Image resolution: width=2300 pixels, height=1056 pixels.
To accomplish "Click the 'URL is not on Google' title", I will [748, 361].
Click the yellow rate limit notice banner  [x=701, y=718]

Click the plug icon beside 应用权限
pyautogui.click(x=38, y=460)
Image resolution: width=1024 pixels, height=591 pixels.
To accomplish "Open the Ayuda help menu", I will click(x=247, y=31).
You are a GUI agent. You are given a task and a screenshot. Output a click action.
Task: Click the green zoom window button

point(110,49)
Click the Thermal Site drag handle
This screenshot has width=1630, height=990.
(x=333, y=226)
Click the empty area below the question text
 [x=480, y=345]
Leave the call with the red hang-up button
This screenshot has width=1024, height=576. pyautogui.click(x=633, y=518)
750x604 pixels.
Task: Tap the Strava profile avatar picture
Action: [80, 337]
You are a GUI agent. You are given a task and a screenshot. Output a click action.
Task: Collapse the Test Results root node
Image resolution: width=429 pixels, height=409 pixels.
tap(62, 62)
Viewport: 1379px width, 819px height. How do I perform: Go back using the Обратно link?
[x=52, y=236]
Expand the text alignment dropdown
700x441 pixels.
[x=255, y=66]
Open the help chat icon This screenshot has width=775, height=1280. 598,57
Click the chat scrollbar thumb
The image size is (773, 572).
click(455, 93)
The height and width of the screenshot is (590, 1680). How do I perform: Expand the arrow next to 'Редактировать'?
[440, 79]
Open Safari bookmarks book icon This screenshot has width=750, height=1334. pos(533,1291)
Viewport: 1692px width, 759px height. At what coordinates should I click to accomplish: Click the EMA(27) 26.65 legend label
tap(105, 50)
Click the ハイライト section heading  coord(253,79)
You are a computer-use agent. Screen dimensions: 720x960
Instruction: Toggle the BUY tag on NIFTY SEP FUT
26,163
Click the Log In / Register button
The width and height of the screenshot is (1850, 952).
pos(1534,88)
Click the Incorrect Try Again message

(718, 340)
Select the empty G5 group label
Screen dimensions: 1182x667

• [TRY IT] Retype every line above with nothing changed.

• [TASK RESPONSE]
Image resolution: width=2300 pixels, height=1056 pixels.
To accomplish "Click the 'URL is not on Google' title", I will [748, 361].
Click the yellow rate limit notice banner  [x=701, y=718]

Click the plug icon beside 应用权限
pyautogui.click(x=38, y=460)
Image resolution: width=1024 pixels, height=591 pixels.
To accomplish "Open the Ayuda help menu", I will click(x=247, y=31).
You are a GUI agent. You are given a task and a screenshot. Output a click action.
Task: Click the green zoom window button

point(110,49)
Click the Thermal Site drag handle
This screenshot has width=1630, height=990.
(x=333, y=226)
Click the empty area below the question text
 [x=480, y=345]
Leave the call with the red hang-up button
This screenshot has width=1024, height=576. pyautogui.click(x=633, y=518)
750x604 pixels.
Task: Tap the Strava profile avatar picture
Action: [80, 337]
You are a GUI agent. You are given a task and a screenshot. Output a click action.
Task: Collapse the Test Results root node
Image resolution: width=429 pixels, height=409 pixels.
tap(62, 62)
Viewport: 1379px width, 819px height. How do I perform: Go back using the Обратно link?
[x=52, y=236]
Expand the text alignment dropdown
700x441 pixels.
[x=255, y=66]
Open the help chat icon This screenshot has width=775, height=1280. 598,57
Click the chat scrollbar thumb
The image size is (773, 572).
click(455, 93)
The height and width of the screenshot is (590, 1680). How do I perform: Expand the arrow next to 'Редактировать'?
[440, 79]
Open Safari bookmarks book icon This screenshot has width=750, height=1334. pos(533,1291)
Viewport: 1692px width, 759px height. At what coordinates should I click to accomplish: Click the EMA(27) 26.65 legend label
tap(105, 50)
Click the ハイライト section heading  coord(253,79)
You are a computer-use agent. Screen dimensions: 720x960
Instruction: Toggle the BUY tag on NIFTY SEP FUT
26,163
Click the Log In / Register button
The width and height of the screenshot is (1850, 952).
pos(1534,88)
Click the Incorrect Try Again message

(718, 340)
Select the empty G5 group label
Screen dimensions: 1182x667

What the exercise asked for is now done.